Pronunciation: /ɹɪˈzɒlv/ / /ɹiːˈzɒlv/ / /ɹɪˈzɑlv/

noun

Etymology: From Middle English resolven, from Old French resolver, a learned borrowing of Latin resolvō (“loosen, thaw, melt, resolve”), equivalent to re- + solve. Piecewise doublet of re-solve.

  1. Determination; will power.

    It took all my resolve to go through with the surgery.

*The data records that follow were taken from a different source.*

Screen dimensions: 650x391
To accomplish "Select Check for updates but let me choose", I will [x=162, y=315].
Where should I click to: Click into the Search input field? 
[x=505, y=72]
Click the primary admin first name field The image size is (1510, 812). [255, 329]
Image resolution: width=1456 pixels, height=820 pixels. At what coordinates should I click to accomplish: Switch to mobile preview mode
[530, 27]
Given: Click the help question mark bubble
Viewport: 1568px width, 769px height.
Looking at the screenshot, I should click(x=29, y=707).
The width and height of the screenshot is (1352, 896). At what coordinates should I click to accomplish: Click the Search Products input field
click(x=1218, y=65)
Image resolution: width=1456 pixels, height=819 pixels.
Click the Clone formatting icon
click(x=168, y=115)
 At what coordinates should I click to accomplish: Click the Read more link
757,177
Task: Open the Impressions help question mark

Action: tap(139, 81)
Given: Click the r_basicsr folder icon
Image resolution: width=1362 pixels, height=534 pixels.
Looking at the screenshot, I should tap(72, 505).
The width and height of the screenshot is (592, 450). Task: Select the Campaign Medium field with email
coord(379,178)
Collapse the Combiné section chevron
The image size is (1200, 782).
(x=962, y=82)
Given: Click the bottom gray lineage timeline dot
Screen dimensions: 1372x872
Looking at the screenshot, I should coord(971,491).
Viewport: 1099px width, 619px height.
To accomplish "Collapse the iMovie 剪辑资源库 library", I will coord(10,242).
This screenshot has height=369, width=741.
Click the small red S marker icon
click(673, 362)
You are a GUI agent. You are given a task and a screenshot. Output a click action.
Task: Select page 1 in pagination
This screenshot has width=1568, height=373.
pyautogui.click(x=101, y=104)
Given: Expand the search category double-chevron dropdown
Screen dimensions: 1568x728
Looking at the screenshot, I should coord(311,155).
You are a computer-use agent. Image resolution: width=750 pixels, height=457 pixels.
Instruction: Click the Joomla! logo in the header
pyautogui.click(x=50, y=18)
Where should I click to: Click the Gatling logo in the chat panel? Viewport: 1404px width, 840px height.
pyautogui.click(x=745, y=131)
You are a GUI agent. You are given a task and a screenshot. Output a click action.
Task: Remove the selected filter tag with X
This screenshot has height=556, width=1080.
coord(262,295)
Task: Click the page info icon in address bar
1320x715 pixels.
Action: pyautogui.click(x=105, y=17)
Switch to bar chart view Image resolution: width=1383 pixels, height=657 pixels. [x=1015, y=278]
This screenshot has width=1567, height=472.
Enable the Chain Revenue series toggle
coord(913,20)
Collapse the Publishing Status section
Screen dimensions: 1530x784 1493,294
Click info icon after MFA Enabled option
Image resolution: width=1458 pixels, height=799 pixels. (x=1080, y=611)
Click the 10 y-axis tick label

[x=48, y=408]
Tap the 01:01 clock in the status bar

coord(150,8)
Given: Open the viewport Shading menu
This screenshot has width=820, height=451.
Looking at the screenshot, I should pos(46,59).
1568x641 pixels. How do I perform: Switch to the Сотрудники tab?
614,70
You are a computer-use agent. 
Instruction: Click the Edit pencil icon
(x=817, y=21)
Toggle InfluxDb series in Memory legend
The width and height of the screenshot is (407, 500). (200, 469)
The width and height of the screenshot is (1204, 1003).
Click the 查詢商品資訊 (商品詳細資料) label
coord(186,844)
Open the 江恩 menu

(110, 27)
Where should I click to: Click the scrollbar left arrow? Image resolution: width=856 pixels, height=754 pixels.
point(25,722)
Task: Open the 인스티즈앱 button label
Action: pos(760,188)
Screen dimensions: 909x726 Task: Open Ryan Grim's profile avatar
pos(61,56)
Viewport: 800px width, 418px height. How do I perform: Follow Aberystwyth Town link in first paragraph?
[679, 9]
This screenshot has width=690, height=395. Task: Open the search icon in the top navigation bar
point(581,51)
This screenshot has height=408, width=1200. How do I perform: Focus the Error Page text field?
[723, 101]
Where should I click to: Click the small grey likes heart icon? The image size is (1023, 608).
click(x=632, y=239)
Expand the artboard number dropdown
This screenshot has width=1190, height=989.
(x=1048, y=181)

    Stripped of all bravado, Cersei breaks, and shows the very scared, vulnerable woman who has kept her emotions at bay. “I don’t want to die,” she whimpers, “Not like this.” It’s all the more moving for coming from a character who built her identity on steely resolve and contempt for such hoary conceits as fear.

  2. A determination to do something; a fixed decision.

    And the having individually entertained four such resolves, without perceiving that once brought together, they all mutually expire; this, this ineffable folly, Pierre, brands thee in the forehead for an unaccountable infatuate!

    His resolve to die is weakening as he grows accustomed to Sophie's absence, and all his attempts to master irresolution only augment it.

  3. An act of resolving something; resolution.

    Still, my mother said she loved me and the conversation soon ended, without resolve; possibly, this is also a dialog which is only beginning, or rather continuing.

    Some operations require data that, in turn, requires that lightweight components be resolved. In these cases, this option determines whether the user is prompted to approve the resolve or whether components are just resolved automatically.

verb

  1. Alternative spelling of re-solve.